Malam minggu kelabu, buat Salim yang tidak punya pacar. Hatinya gundah-gulana. Ke sana-sini serasa serba salah, teringat akan pujaan hatinya.
"Sedih banget, deh, gue. Habis diputusin sama si Sari. Malam Minggu jadi bengong begini!" gerutunya seorang diri.
"Ah, mendingan gue keluyuran. Bosen gue di rumah bengong melulu. Kemaren ayam Pak RT bengong kesambet," katanya lagi.
Tak lama, Salim keluar dari rumahnya. Ia berjalan menyusuri jalan-jalan kecil yang sedikit becek karena desanya habis diguyur hujan. Tidak ketinggalan, mulutnya sepanjang jalan terus saja ngedumel.
"Keluyuran begini, kali aja gue dapet cewek baru lagi. Hahaha ...," katanya bicara sendiri.
Di seberang jalan, Salim melihat anak muda ramai sekali. Rupanya banyak kawan-kawannya yang sedang bergembira ria.

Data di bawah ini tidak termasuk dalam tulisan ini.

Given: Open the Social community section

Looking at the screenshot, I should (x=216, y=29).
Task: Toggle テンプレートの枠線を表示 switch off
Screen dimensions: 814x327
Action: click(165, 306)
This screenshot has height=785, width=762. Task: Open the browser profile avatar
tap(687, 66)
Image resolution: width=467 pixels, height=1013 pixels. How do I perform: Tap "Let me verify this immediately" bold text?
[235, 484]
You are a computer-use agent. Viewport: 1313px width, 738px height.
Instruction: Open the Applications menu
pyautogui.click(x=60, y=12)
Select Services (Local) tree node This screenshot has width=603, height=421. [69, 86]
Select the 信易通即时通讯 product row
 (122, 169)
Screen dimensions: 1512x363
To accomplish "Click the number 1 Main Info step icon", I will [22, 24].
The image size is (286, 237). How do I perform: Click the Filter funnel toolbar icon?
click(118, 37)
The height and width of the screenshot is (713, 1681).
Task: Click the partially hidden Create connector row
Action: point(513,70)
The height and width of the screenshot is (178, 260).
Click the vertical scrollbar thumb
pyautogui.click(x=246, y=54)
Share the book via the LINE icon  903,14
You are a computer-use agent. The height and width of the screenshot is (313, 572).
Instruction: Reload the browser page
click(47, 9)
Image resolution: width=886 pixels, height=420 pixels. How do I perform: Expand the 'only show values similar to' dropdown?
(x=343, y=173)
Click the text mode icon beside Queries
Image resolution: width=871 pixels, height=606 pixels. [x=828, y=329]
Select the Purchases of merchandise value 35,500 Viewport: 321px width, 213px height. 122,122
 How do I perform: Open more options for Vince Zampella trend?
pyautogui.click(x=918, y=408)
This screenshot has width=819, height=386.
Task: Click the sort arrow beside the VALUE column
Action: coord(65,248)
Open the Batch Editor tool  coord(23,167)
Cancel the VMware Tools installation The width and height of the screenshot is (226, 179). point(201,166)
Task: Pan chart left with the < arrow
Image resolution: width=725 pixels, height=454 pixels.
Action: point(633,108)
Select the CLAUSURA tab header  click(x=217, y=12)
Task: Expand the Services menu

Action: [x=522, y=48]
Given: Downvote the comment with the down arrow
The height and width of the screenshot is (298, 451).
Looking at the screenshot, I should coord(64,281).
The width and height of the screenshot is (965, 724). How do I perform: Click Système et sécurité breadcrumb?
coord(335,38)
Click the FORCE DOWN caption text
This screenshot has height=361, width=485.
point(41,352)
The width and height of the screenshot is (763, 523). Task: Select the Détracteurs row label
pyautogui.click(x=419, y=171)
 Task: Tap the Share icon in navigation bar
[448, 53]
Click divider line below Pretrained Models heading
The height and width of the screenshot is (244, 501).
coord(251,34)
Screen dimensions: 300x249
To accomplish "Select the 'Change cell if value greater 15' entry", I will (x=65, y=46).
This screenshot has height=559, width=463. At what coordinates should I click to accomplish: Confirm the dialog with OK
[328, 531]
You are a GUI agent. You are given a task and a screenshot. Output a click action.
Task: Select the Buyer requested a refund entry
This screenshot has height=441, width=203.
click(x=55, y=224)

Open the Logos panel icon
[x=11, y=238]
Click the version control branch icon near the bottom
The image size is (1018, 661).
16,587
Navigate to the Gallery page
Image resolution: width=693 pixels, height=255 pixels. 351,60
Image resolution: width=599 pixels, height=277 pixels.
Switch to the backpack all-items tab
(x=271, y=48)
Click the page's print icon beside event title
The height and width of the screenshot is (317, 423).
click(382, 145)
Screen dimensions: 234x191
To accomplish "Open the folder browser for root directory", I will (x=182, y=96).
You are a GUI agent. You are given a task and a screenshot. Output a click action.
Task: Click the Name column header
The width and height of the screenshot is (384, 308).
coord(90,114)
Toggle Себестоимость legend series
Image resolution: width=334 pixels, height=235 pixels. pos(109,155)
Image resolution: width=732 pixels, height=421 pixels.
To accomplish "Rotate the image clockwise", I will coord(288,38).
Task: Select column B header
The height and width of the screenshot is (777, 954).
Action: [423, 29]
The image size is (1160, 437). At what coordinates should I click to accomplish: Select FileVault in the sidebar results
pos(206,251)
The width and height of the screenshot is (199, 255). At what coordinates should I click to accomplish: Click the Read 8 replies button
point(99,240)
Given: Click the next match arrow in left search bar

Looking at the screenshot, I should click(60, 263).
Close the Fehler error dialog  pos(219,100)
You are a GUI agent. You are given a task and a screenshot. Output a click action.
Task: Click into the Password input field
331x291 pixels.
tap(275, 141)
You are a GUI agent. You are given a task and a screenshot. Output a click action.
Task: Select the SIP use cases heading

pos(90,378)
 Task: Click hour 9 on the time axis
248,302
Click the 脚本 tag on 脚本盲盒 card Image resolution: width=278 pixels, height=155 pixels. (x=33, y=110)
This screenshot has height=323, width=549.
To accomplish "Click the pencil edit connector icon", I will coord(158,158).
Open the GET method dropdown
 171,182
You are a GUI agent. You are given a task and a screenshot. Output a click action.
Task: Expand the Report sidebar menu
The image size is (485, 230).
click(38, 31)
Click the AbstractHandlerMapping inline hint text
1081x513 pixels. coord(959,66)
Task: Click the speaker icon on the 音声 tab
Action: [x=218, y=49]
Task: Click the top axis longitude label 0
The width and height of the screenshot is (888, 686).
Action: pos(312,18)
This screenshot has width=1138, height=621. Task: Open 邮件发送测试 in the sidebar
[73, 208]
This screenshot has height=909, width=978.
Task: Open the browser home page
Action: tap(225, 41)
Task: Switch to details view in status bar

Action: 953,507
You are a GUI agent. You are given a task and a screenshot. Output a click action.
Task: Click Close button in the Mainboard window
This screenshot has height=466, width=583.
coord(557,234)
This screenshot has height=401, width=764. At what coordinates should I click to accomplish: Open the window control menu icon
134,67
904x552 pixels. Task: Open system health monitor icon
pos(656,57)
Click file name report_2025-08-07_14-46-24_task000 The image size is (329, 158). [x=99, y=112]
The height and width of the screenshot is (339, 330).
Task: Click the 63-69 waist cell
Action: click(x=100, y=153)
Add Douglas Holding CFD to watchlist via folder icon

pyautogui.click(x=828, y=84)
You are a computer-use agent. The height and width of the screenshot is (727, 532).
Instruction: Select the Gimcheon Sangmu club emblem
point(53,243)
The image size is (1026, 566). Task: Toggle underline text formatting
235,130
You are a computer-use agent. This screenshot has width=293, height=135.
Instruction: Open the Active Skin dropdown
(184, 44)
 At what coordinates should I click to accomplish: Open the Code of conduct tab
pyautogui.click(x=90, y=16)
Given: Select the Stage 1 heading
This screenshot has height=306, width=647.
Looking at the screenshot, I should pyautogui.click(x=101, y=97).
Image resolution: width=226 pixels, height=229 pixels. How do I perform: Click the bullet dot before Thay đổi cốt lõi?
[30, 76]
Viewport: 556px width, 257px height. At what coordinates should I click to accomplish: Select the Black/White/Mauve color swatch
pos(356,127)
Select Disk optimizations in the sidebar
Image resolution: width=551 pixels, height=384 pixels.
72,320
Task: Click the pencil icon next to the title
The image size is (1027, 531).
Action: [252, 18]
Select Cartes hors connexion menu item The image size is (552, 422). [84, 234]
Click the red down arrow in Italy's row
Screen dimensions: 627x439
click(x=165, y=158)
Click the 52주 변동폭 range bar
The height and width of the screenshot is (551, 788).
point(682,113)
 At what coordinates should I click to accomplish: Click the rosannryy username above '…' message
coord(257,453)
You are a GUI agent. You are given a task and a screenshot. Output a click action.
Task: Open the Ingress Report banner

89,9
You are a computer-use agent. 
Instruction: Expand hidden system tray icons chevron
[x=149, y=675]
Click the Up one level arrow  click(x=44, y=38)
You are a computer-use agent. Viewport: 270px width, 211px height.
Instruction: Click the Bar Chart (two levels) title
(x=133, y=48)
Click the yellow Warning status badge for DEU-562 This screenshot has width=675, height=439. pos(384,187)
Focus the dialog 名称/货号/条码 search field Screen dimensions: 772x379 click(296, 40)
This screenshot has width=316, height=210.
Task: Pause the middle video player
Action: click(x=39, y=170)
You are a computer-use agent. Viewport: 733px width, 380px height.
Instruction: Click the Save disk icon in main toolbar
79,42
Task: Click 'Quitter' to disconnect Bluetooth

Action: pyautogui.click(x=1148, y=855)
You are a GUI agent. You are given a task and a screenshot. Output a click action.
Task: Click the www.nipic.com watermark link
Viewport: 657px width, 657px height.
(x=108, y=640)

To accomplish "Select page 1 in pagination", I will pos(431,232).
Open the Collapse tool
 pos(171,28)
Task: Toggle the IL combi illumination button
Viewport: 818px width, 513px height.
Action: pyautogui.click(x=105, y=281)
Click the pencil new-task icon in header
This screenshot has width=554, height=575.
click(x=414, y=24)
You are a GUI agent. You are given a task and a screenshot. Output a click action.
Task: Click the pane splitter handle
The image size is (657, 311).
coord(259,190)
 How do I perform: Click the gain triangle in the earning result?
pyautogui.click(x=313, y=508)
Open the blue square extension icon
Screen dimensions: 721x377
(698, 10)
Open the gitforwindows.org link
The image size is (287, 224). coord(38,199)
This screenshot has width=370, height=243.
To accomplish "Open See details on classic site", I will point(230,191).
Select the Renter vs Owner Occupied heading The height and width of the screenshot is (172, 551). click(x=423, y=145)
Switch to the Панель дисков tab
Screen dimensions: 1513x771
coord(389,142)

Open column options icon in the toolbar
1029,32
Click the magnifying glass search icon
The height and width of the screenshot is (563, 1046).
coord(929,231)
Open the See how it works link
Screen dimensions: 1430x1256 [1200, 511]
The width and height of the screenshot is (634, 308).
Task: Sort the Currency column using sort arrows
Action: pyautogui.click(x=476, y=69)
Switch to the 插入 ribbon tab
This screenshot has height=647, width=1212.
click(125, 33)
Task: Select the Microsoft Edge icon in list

"Ada Ipin, Arif, sama Agus, lagi pada ngapain, tuh? Wah, pasti pada mabuk-mabukan."
"Asyik...! Ayo, minum terus!" Terdengar suara Ipin yang sudah setengah teler, meracau.
"Tepat, dugaan gue! Emang pemabuk semua. Dasar pemuda-pemuda geblek…!" celetuk Salim sewot sendiri.
"Ah, gue lewat aja, deh. Yang penting mereka enggak ganggu gue," lanjutnya lagi.
Mendadak, salah seorang yang sedang mabuk minuman itu, memanggil Salim.
"Eh, Bang Salim! Udah gue dengar, Bang Salim jago minum sekampung. Ayo, kita minum sama-sama di sini, Bang!"
"Hehehe... boleh aja. Bawa kemari, sebotol!"
Sialan ...! Gue dibilang jago minum. Terlanjur kesohor gue. Malu kalau nolak, batinnya.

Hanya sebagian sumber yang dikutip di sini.